[[ PROVIDED DATA, beginning ]]

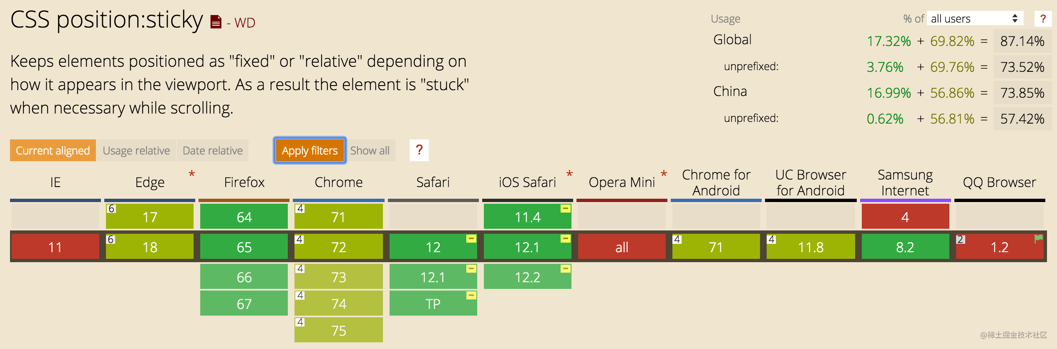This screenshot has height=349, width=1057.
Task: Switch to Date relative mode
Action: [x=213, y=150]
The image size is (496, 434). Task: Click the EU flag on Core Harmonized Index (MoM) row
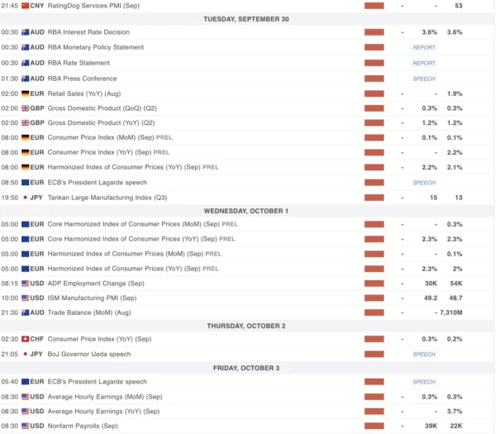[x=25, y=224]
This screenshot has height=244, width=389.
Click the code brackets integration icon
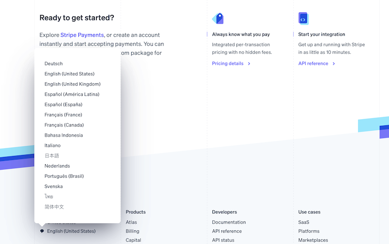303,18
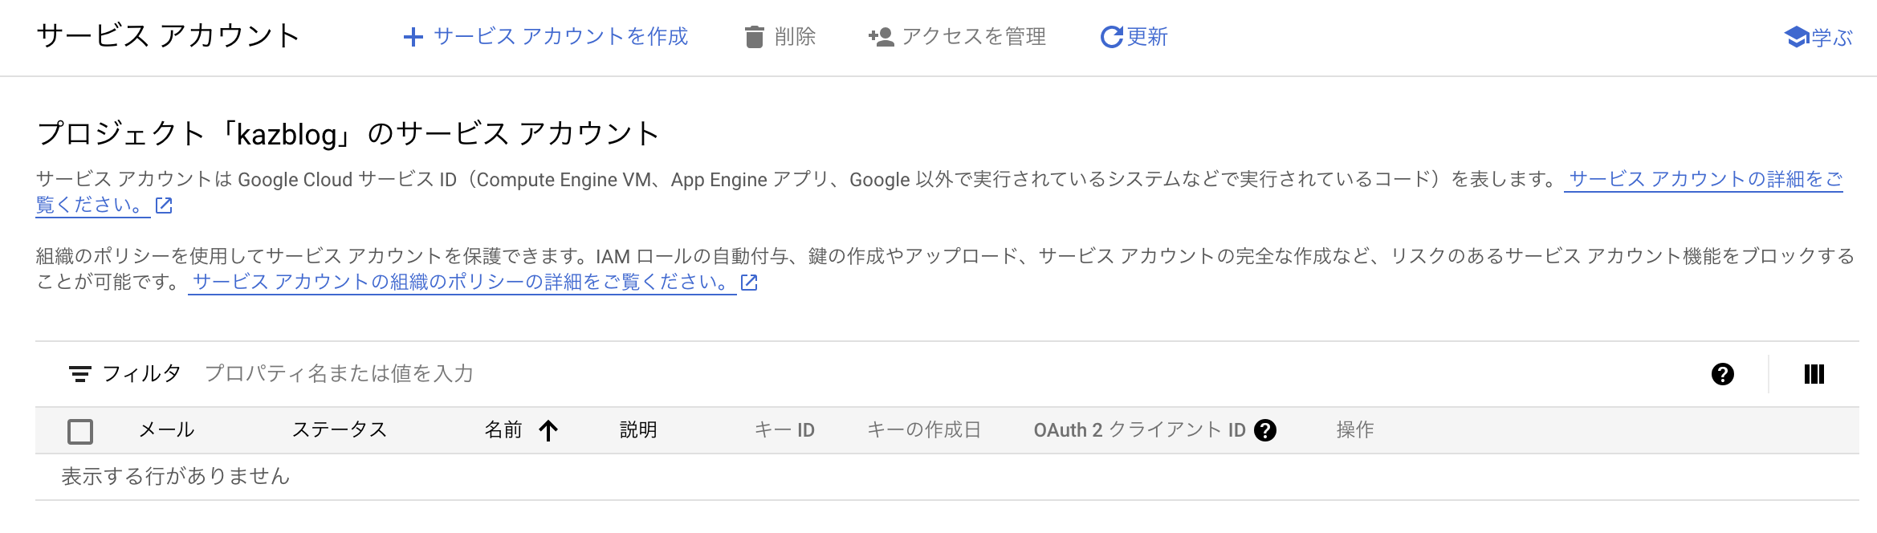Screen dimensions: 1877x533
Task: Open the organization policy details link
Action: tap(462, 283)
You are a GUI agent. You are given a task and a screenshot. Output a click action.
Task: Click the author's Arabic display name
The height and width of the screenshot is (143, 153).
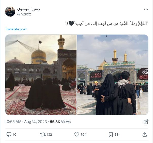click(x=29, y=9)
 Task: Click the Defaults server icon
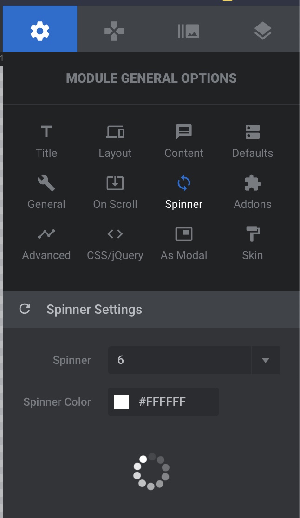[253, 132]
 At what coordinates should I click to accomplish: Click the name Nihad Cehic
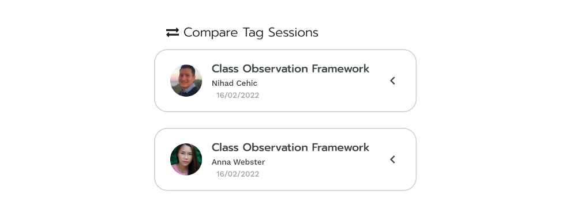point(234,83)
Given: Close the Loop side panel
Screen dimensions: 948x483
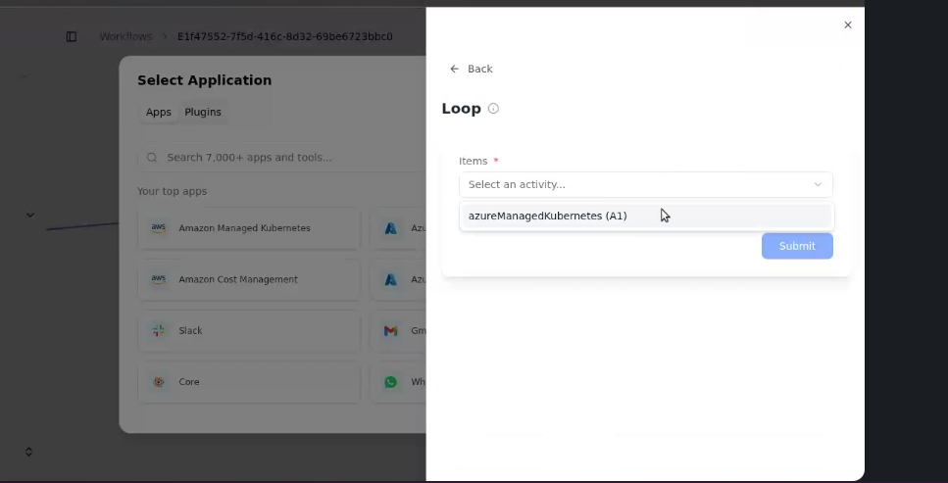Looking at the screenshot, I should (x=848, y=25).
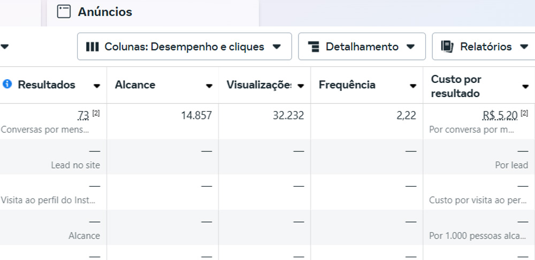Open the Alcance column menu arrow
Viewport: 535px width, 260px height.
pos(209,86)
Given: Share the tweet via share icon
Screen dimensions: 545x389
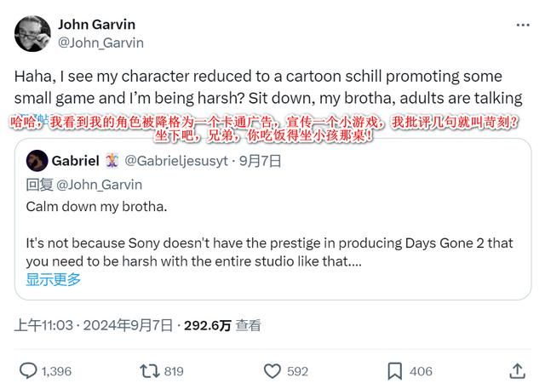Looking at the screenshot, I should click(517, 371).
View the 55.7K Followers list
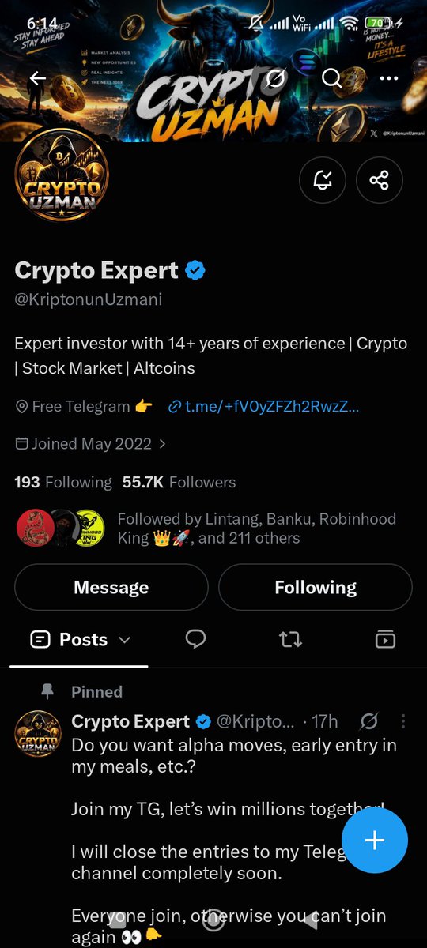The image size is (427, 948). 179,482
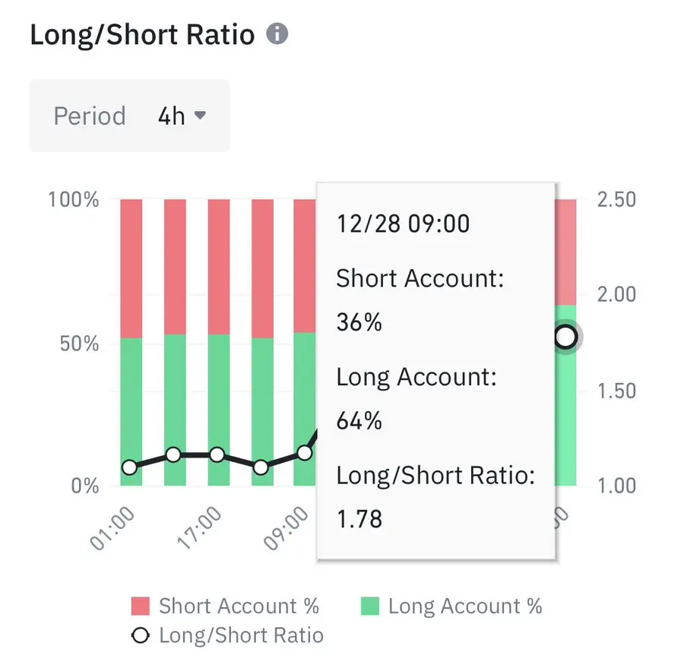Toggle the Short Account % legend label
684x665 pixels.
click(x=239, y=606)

[[ PROVIDED DATA, end ]]

Output, exactly and without pictures, the span of lines that starts at the line containing "Screen dimensions: 545x389" and ends at the last line above.

| RESULT OF THIS TASK |
Screen dimensions: 545x389
Looking at the screenshot, I should click(517, 371).
View the 55.7K Followers list
The image size is (427, 948). 179,482
Toggle the Short Account % legend label
684x665 pixels.
click(x=239, y=606)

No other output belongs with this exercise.